[Jung] Finding Vertices on a Graph in Jung

Finding the vertex or edge at a specific point, or the set of vertices in a certain area, requires the graph’s pick support. The support is obtainable from VisualizationViewer‘s getPickSupport method. The support is actually an implementation of GraphElementAccessor and contains the following methods:

    V getVertex(Layout<V,E> layout, double x, double y);

    Collection<V> getVertices(Layout<V,E> layout, Shape rectangle);

    E getEdge(Layout<V,E> layout, double x, double y);

The layout can also be obtained from the VisualizationViewer’s getGraphLayout method.

The “rectangle” argument to getVertices can be a bit misleading, as it can work on any defined Shape. To illustrate this, I wrote a short demostrative application that allows you to place vertices using the mouse. When launched, the application displays a frame containing a box and a circle, that are defined by the following shapes:

    /**
     * Defines the square zone.
     */
    private static final Rectangle square = 
        new Rectangle(100, 100, 100, 100);

    /**
     * Defines the circle zone.
     */
    private static final Ellipse2D circle = 
        new Ellipse2D.Double(125, 125, 50, 50);

Every three seconds, a TimerTask is triggered that outputs the vertices in the square and circle.

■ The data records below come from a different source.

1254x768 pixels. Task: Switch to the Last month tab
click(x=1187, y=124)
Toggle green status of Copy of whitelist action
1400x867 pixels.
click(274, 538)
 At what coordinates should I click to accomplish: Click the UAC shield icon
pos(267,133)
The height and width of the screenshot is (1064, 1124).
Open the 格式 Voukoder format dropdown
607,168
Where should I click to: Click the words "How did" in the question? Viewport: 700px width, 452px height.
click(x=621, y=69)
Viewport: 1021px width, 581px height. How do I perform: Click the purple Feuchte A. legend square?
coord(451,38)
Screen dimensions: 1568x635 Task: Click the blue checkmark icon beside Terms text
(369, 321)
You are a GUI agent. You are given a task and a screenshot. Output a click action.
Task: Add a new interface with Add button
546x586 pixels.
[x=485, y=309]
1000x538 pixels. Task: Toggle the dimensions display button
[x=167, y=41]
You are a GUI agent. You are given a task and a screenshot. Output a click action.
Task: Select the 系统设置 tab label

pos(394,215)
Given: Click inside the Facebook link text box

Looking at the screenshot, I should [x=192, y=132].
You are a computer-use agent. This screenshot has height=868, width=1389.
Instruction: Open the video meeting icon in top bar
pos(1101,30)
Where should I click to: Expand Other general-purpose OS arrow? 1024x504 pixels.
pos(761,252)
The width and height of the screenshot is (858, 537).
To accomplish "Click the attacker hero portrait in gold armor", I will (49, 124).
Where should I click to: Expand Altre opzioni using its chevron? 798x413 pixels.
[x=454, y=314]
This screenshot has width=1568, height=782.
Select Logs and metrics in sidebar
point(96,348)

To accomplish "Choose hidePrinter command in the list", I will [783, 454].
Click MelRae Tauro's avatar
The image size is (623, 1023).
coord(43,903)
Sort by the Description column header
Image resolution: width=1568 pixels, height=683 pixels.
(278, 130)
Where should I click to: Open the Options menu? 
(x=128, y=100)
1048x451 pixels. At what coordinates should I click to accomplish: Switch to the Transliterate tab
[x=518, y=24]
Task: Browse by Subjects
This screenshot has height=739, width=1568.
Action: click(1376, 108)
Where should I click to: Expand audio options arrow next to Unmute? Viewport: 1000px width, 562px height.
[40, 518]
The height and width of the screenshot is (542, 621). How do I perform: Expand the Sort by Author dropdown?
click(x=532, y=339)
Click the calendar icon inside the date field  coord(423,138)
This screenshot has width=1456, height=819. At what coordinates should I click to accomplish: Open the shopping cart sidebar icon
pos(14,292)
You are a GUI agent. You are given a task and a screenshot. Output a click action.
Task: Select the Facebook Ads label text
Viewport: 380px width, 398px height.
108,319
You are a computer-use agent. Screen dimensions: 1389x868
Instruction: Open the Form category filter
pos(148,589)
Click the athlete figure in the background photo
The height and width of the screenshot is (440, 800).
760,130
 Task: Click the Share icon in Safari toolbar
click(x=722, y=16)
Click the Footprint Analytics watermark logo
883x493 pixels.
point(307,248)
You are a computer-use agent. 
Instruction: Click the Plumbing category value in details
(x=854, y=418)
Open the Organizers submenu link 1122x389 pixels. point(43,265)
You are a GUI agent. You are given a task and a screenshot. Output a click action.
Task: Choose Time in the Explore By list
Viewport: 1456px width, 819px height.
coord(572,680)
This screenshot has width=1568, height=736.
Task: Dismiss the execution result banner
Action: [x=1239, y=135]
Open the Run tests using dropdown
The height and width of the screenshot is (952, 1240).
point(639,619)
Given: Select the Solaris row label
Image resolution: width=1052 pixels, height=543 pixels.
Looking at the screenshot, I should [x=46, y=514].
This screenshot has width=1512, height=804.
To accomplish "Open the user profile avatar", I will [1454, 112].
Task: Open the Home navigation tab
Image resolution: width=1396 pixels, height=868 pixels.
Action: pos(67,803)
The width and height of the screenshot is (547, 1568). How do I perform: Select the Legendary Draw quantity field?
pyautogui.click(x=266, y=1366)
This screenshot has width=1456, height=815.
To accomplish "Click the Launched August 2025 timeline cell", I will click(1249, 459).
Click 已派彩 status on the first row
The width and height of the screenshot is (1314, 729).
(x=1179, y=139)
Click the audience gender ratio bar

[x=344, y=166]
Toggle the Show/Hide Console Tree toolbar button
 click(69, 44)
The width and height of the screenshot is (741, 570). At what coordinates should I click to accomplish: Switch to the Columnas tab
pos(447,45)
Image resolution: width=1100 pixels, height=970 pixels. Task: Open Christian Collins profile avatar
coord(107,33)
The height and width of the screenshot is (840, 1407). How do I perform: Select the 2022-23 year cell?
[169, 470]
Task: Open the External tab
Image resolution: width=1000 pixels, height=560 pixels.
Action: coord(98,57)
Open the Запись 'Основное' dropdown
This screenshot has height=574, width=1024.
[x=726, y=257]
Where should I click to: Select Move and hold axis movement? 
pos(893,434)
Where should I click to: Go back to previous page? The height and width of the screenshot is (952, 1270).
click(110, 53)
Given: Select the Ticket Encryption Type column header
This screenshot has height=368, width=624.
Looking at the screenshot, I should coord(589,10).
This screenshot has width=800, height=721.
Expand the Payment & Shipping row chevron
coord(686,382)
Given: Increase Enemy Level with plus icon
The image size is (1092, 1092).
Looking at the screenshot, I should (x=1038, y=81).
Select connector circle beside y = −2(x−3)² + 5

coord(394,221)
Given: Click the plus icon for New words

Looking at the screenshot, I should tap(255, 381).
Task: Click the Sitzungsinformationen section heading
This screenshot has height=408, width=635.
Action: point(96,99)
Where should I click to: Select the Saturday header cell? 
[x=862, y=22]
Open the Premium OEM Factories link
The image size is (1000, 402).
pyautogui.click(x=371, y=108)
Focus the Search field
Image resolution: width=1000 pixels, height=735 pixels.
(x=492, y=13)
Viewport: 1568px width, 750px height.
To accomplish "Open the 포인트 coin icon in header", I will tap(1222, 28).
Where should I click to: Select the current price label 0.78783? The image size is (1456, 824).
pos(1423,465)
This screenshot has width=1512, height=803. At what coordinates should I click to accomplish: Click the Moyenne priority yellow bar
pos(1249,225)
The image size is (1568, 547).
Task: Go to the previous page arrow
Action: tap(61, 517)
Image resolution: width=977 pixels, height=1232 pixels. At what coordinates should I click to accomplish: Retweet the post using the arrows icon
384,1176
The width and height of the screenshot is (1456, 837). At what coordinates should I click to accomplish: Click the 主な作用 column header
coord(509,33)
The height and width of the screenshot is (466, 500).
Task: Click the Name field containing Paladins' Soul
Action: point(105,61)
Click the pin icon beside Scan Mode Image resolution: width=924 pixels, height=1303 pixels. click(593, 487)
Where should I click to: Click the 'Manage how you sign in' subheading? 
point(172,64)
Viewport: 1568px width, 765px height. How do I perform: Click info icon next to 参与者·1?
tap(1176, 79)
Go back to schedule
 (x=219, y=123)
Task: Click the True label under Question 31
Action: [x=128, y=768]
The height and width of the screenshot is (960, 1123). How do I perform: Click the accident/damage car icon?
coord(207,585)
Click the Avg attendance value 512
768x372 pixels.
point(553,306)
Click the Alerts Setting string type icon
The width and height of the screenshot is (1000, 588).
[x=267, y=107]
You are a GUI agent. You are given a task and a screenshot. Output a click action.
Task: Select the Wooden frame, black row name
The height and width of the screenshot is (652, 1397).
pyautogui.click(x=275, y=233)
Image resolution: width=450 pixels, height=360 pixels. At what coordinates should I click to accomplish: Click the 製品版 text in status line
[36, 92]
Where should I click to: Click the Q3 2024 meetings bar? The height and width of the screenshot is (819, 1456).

    private void showVerticies(Shape area, 
        String type) {

        GraphElementAccessor<V, E> pickSupport = 
            targetViewer.getPickSupport();
        Collection<V> vertices = 
            pickSupport.getVertices(targetViewer
            .getGraphLayout(), area);
    
        System.out.print("Vertices in " + 
            type + ": ");
        for (V vertex : vertices) {
            System.out.print(
                vertex.toString() + " ");
        }
        System.out.println("");
   }

In case you missed the link earlier, you can download the source code for the application here.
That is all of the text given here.